__Task prompt__
Scan the lines below for "computer" and copy the matches.

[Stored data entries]
Segment Open

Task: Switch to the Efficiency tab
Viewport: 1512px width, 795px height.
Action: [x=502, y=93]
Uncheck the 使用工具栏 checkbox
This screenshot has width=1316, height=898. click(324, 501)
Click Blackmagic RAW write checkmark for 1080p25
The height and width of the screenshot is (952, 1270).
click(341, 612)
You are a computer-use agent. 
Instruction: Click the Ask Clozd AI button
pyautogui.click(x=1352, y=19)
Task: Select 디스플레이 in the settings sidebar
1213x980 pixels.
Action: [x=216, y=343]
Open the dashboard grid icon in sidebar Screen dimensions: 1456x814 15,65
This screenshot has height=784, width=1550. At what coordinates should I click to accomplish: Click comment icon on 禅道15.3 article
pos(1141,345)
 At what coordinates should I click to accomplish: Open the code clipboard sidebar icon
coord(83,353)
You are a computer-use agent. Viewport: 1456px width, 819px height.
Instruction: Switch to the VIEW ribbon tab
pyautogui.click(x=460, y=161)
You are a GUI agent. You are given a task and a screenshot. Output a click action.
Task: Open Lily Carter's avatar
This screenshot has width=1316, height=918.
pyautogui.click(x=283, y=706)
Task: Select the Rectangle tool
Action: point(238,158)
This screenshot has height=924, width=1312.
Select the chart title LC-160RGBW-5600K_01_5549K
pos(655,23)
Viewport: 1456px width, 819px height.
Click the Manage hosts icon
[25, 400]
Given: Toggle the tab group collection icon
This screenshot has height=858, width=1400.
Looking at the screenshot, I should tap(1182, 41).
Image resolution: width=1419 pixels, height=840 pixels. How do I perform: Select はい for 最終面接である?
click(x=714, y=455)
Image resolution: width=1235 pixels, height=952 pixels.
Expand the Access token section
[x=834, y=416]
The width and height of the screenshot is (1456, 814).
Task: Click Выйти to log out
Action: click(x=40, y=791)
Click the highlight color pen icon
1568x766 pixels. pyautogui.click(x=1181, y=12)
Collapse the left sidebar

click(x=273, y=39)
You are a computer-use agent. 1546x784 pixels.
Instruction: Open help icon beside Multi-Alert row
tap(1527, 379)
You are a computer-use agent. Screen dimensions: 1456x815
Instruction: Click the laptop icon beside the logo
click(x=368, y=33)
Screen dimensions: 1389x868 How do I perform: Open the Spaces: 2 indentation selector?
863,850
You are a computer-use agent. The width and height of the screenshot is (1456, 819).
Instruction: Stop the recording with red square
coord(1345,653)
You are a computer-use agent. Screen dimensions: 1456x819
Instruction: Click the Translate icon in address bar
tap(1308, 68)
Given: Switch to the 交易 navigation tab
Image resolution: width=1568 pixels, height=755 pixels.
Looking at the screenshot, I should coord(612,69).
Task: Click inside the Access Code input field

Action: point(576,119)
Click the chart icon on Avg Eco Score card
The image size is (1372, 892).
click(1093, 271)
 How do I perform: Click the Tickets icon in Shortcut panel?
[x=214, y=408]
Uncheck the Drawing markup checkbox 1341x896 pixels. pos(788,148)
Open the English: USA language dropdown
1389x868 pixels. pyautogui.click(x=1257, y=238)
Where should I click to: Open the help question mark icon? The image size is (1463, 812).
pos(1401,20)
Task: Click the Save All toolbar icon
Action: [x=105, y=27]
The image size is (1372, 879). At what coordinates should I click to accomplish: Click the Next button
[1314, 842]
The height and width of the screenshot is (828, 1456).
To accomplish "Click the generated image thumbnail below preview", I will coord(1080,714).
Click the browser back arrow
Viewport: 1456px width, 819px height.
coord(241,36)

Segment Closed

__Worked solution__
You are a computer-use agent. 
You are a computer-use agent. Viewport: 1456px width, 819px height.
You are a computer-use agent. 1546x784 pixels.
You are a computer-use agent. Screen dimensions: 1456x815
You are a computer-use agent. The width and height of the screenshot is (1456, 819).
You are a computer-use agent. Screen dimensions: 1456x819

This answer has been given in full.